:: SOURCE PASSAGE

Hussain had never shown much initiative at anything. He was a born follower. Did he call his controller to ask what he should do now? Did he panic, or have second thoughts? Did he study the Tube map and wonder whether he should still try to head north, and complete the plan? Knowing what we do of Hussain, he probably did nothing, but wandered around, wondering. I will go my own way, the baby-faced bomber had said, after shaving off his beard. But now, it seems, deprived of leadership and with his fellow conspirators already dead, he did not know which way to go.
For nearly an hour, Hussains movements are unknown. Finally, he appears to have made up his mind, or his mind was made up for him. The lanky teenager climbed on the No 30 bus, heading for Hackney and full of passengers. It is likely that he had never been on a London double-decker bus before; he sat on the top deck. The driver, George Psaradakis, was following an alternative route to avoid the snarled traffic at Kings Cross, and the bus crawled along Upper Woburn Place into Tavistock Square. Richard Jones, a passenger standing near the back of the upper deck, noticed a man of Mediterranean appearance who kept dipping down into the rucksack at his feet, and seemed increasingly agitated. He was fiddling away and kept getting annoyed with something. Realising the bus was being diverted, Mr Jones asked the driver to let him off.
Hussain may have been trying to detonate the bomb; more likely he was trying to disarm it, and could not. A second before the explosion, passengers heard a mans piercing scream of terror from the back of the bus. One described the sound as ghastly, and not of this world. This was not the final yell of the Muslim martyr, but the cry of a fool and a coward, suddenly staring at his own death.
maybe the piercing scream was that of a passenger who saw a man trying to detonate a bomb .... this article seems a bit much
In what way is it "a bit much"?
Instead, tell me about the last hours of the victims. the good-byes to their families and their screams. The victims had no choice.
Do you not get it? It isn't glorifying them, it is showing that monsters are in our midst, but they do not wear horns and big red capes.
Are we to censor what happened?
May these "lads" enjoy their 72 new mother in laws.
BUMP to read later.
I'd like to see a follow up of the 9/11 widows and their babies - that would be a good reminder lest we lose our resolve.
just that it seems to be a lot of conjecture (inference from defective or presumptive evidence) that he knew what this guy was thinking and assumed he had a turn of heart ... terrorists are known for secondary bombings after a first one to take murder rescue teams
A piece like this could never be written for American newspaper. I mean, it's so very . . . judgmental. After all, it's not as though these misguided young men were Christians or something. The writer clearly needs to get more Diversity Training.

::::

# TASKS TO COMPLETE:
(1) List every person named in the Hussain text.
(2) Reproduce the part of the Hussain text that opens with the words containing "Instead, tell me" and closes with "to read later.".

:: SOURCE MATERIAL

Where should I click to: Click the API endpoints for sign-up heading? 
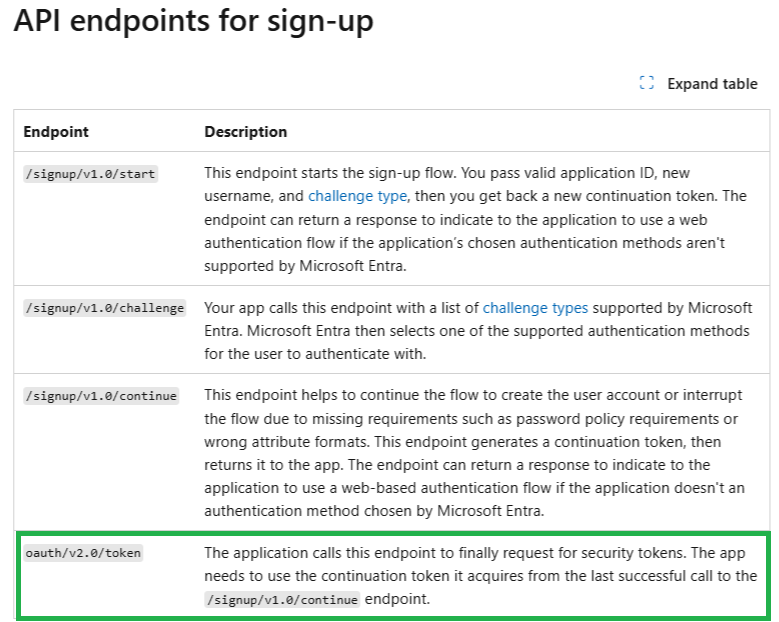tap(193, 21)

::::

# ANSWERS BELOW:
(1) Hussain, George Psaradakis, Richard Jones

(2)
Instead, tell me about the last hours of the victims. the good-byes to their families and their screams. The victims had no choice.
Do you not get it? It isn't glorifying them, it is showing that monsters are in our midst, but they do not wear horns and big red capes.
Are we to censor what happened?
May these "lads" enjoy their 72 new mother in laws.
BUMP to read later.